La tribuna
¿España fallida?
Lugar: Plaza de Toros de Granada. Fecha: viernes 15 de julio de 2011. Aforo: 7.000 personas.
Desde que en 1984, cuando el grupo estaba en la cumbre de su popularidad, decidiera finiquitar su aventura con Police, Sting no ha dejado de perseguir el reconocimiento tanto de músicos como de aficionados a la música seria y la alta literatura. Así lo evidenció su primer paso en solitario, cuando le tomó prestada a Miles Davis su banda de acompañamiento al completo, alguno de sus coqueteos con el jazz (disco con Gil Evans) o sus incursiones en la música renacentista como el disco de temas de John Dowland, que editó en el sello Deutsche Grammophon. Él mismo ha defendido sin complejos la seriedad de su propuesta y por más que entre la crítica del rock su ambición de ampliar los márgenes del pop con ropajes jazzísticos, clásicos o étnicos haya sido calificada de pretenciosa y artificiosa, de grandilocuente y pomposa, sus propios seguidores han asumido su discurso hasta convertirlo en icono de starlet respetable. Sting se ha sentido cómodo siendo el artista pop predilecto de las almas sensibles, la música moderna de la que no tienen que avergonzarse aquellos aficionados capaces de disfrutar de las sutilizas de Shostakóvich o Debussy. De modo que solo era cuestión de tiempo que llegara algo como Symphonicities, una revisión de sus más célebres composiciones en clave sinfónica. Y con estos antecedentes, tampoco sorprenderá a muchos que haya sido precisamente una institución como el Milenio del Reino de Granada, ajena a la nueva dirección en la que parece soplar el viento en tiempos de crisis, cuando los grandes eventos fugaces inician su línea descendente en beneficio de programaciones de larga duración e inversiones más razonables, la que, disparando con la pólvora de rey de la que no dispone, se haya apuntado el tanto de traer a Sting a nuestra ciudad. Tal para cual. Ninguna de estas consideraciones impidió, no obstante, a los más de siete mil engalanados asistentes disfrutar de la impecable interpretación del lustroso repertorio del inglés, vestidos de gala por la OCG bajo la batuta de Chelsea Tipton. Y al tiempo comprobar el magnífico aspecto de un Sting que a punto de cumplir los 60, se conserva tan fibroso y atractivo como hace veinte años.
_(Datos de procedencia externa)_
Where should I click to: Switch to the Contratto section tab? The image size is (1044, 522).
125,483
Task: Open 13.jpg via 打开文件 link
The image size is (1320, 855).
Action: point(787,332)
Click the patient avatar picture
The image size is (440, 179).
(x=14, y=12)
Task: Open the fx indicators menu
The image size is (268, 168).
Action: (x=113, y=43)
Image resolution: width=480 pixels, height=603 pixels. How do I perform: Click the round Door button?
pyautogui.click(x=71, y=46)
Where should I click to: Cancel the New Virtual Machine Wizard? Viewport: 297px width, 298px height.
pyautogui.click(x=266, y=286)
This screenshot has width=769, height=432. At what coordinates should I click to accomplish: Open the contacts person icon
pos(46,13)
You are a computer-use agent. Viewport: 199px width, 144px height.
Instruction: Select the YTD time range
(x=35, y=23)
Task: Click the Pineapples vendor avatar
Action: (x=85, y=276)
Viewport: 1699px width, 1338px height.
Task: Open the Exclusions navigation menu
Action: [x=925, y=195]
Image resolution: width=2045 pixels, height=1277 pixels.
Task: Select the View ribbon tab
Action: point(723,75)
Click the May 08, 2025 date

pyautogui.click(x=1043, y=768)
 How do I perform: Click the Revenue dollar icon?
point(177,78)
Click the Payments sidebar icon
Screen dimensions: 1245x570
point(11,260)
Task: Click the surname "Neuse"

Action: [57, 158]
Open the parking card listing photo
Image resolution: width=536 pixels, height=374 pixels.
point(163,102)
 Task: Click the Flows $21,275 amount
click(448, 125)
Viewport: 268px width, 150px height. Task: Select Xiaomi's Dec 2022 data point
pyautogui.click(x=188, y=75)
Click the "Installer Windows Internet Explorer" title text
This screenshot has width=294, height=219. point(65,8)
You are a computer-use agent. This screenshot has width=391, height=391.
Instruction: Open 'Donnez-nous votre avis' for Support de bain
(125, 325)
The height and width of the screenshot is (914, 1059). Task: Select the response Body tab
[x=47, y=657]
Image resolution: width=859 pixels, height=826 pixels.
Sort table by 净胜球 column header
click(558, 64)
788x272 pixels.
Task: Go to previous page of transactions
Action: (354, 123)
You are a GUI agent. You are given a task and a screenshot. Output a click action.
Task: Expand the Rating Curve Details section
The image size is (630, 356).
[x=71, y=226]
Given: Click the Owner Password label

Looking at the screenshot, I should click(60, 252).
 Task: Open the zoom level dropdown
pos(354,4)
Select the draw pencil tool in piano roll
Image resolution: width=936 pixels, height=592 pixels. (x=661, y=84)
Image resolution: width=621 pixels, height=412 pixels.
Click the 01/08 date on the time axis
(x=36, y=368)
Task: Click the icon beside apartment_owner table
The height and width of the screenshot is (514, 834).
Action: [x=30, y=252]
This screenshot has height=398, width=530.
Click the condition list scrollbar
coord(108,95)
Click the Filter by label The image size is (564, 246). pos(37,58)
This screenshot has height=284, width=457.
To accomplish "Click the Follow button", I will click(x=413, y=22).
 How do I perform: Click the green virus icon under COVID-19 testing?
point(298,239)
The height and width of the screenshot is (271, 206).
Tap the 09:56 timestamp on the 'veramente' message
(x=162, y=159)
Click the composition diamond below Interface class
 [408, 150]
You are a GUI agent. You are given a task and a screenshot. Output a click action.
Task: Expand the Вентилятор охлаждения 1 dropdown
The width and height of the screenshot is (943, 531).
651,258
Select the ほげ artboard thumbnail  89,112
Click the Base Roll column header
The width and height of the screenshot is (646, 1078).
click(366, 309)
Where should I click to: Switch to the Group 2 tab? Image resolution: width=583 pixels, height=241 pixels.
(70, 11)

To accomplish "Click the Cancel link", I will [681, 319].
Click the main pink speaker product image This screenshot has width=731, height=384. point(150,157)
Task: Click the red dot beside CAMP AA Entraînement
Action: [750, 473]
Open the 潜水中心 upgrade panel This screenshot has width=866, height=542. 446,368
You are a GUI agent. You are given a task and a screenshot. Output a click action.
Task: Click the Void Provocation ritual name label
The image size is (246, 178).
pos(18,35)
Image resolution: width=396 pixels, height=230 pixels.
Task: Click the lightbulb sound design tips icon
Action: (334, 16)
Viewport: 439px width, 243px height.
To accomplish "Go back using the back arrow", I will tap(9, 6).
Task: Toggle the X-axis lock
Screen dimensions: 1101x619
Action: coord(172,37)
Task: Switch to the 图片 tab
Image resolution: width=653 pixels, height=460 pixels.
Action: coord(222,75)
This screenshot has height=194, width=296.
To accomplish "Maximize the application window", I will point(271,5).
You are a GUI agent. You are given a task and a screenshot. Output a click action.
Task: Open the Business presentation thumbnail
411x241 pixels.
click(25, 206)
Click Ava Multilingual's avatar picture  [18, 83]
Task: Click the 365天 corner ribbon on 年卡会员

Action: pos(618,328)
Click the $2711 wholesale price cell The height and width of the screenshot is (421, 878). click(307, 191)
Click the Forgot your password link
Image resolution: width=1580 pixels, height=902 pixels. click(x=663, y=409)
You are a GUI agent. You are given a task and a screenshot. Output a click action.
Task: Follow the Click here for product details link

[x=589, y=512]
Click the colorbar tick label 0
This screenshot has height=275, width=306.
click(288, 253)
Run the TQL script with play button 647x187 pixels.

Acompañado por la cantante Jo Lawry, una sección rítmica con currículum en el jazz y la música étnica -Ira Coleman al bajo y Rhani Krija a las baquetas- y el guitarrista Dominic Miller, el único de pasado plebeyo en un grupo de rock duro, además de la orquesta, un Sting que mantiene intacta su personal voz, fue desgranando las más populares melodías de su cancionero. Raramente las veleidades orquestales de los músicos de rock han ofrecido frutos relevantes y esta no iba a ser una excepción. Si bien es cierto que el lifting sinfónico sentó mejor a unas que a otras. Así por ejemplo, mientras a algunas de tono más épico como Russians, When we dance, Shape of my heart o I hung my head los arreglos orquestales les caían como un traje a medida, y las magistrales Englishman in New York, Moon over Bourbon Street con su aroma jazz o Fields of gold con su aire de folk británico se adaptaban sin resentirse, las de estirpe más rockera se resistían al nuevo formato. Por más celebradas que fueran, resultó algo chirriante escuchar Roxanne o Next to you con los violines sustituyendo los riffs de guitarras originales.
Unas dos horas después del comienzo, Sting cerró el último bis con una íntima interpretación de Message in a bottle para la que se acompañó de una guitarra clásica que ya había mostrado a lo largo del concierto. Y todos, salvo los de la zona VIP, tan contentos para casa.